The proposal prompted questions from the musicians who said they understood the threat of replacement, but needed more details about the offer for employment. After a day of meetings Friday, orchestra management released a statement saying the players had accepted the offer. Musicians did not return requests for comment, but negotiating committee chair Kim Tichenor told the Courier-Journal an agreement had not been reached, though the two sides could come to an agreement on some points.
Late Friday night, the musicians released a letter saying the Kentucky Opera—which shares some offices and resources with the orchestra—had been placed on the American Federation of Musicians’ “unfair list,” which the orchestra has been on for several weeks. AFM members who play for listed organizations face potentially career-ending fines and penalties.
The opera typically hires musicians from the Louisville Orchestra, but with no contract between the players and the orchestra in place, the opera was left to negotiate for players independently. One contract was signed. It was for last month’s performances of Carmen. The contract was essentially a smaller version of the musicians’ orchestra contract. Opera director David Roth says it cost the company $33,000 more than was budgeted. The players requested a similar deal for next month’s performances of the Marriage of Figaro, but the opera countered with an offer for a leaner per-performance contract.
This week, the opera rescinded the offer and said new musicians would be sought, or pianos would be used for accompaniment.
AFM International President Ray Hair told WFPL earlier this month that any unfair listing would come at the request of the musicians.
Requests for comment to orchestra and opera staff were not returned.

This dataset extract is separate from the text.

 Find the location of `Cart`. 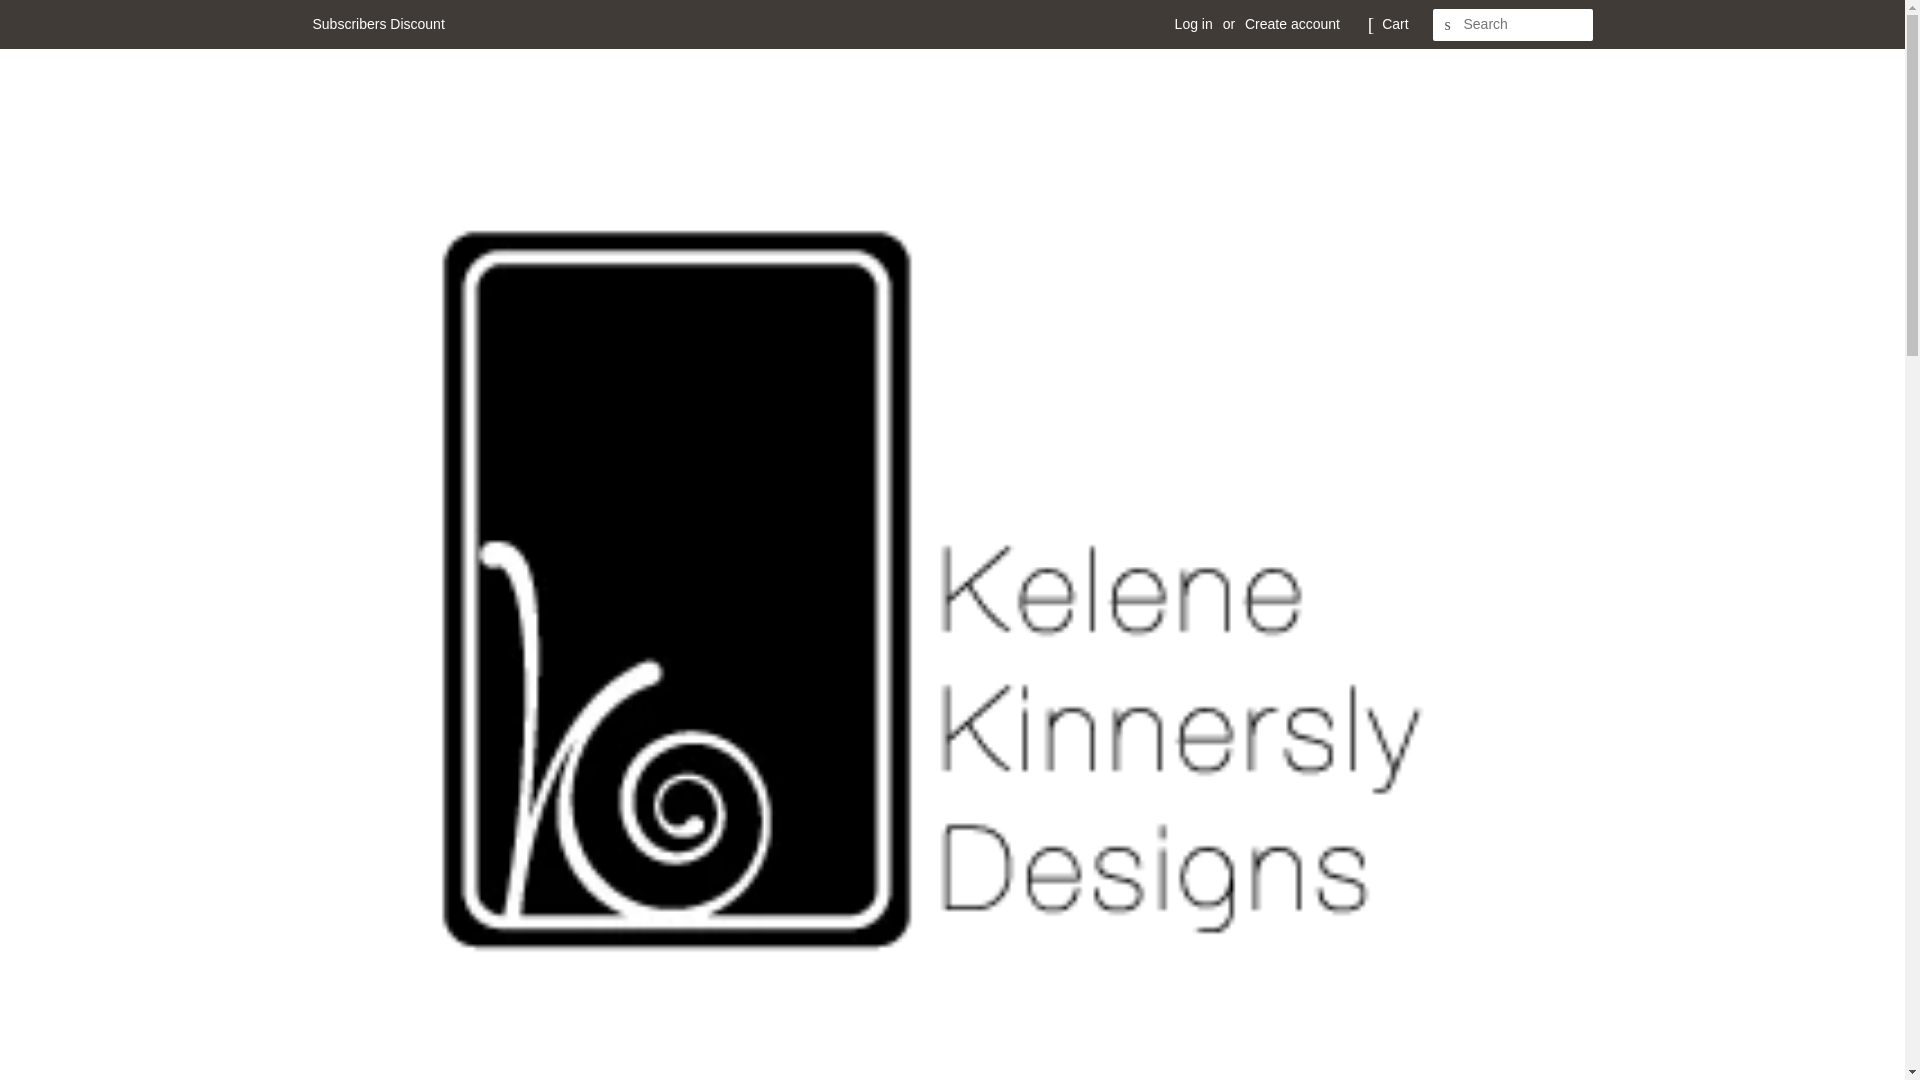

UPDATE: On Sunday evening, the Kentucky Opera released a statement from director David Roth:
This is not unexpected, nor will it change our plans for The Marriage of Figaro. We have built a brand new production to launch our four-year Mozart Cycle, and the artists arrive this weekend to begin rehearsals for the opera on Monday. I can assure everyone that no action by the AFM will prevent us from performing Mozart’s classic work in November. We will make every effort to create a spectacular experience for our patrons. Even if the union’s action forces KO to use only pianos and a harpsichord as the only available musical accompaniment, KO’s artists will not be prevented from presenting a memorable performance for our audiences in the intimacy of the Brown Theatre.”